Please copy exactly every line from the one that contains "Sort by the Date Opened column header" to the end of the data below, with both ends included and no other lines.

Recorded data below:

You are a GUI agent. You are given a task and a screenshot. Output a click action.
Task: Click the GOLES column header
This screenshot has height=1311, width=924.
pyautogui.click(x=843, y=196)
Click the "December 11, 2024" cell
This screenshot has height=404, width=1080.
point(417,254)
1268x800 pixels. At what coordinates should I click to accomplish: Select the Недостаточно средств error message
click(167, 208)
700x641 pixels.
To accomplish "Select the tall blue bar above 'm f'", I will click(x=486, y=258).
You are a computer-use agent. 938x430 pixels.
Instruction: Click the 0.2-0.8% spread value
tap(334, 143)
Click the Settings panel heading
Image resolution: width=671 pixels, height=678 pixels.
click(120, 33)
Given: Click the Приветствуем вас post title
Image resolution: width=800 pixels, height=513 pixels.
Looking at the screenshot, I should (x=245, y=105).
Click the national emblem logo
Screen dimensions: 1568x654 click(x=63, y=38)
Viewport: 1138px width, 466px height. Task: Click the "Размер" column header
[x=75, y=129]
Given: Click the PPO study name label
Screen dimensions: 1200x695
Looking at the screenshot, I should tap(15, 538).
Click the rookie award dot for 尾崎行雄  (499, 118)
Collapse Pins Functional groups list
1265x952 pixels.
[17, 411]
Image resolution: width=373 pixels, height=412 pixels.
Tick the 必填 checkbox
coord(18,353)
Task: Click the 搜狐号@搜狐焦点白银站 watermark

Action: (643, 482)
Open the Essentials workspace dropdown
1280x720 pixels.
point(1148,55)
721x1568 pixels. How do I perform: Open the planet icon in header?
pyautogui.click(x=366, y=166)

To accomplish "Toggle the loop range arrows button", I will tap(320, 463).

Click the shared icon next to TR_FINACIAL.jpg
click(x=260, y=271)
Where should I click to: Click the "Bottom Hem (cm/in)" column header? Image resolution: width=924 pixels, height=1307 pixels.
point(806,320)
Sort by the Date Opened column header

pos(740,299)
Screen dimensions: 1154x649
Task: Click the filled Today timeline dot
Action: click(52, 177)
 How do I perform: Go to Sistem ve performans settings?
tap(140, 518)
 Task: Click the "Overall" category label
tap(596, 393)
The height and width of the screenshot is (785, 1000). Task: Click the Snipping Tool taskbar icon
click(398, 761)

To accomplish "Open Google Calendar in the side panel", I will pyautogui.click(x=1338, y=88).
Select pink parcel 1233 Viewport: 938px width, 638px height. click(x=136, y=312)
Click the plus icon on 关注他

End of Recorded data.

The answer:
Sort by the Date Opened column header

pos(740,299)
Screen dimensions: 1154x649
Task: Click the filled Today timeline dot
Action: click(52, 177)
 How do I perform: Go to Sistem ve performans settings?
tap(140, 518)
 Task: Click the "Overall" category label
tap(596, 393)
The height and width of the screenshot is (785, 1000). Task: Click the Snipping Tool taskbar icon
click(398, 761)

To accomplish "Open Google Calendar in the side panel", I will pyautogui.click(x=1338, y=88).
Select pink parcel 1233 Viewport: 938px width, 638px height. click(x=136, y=312)
Click the plus icon on 关注他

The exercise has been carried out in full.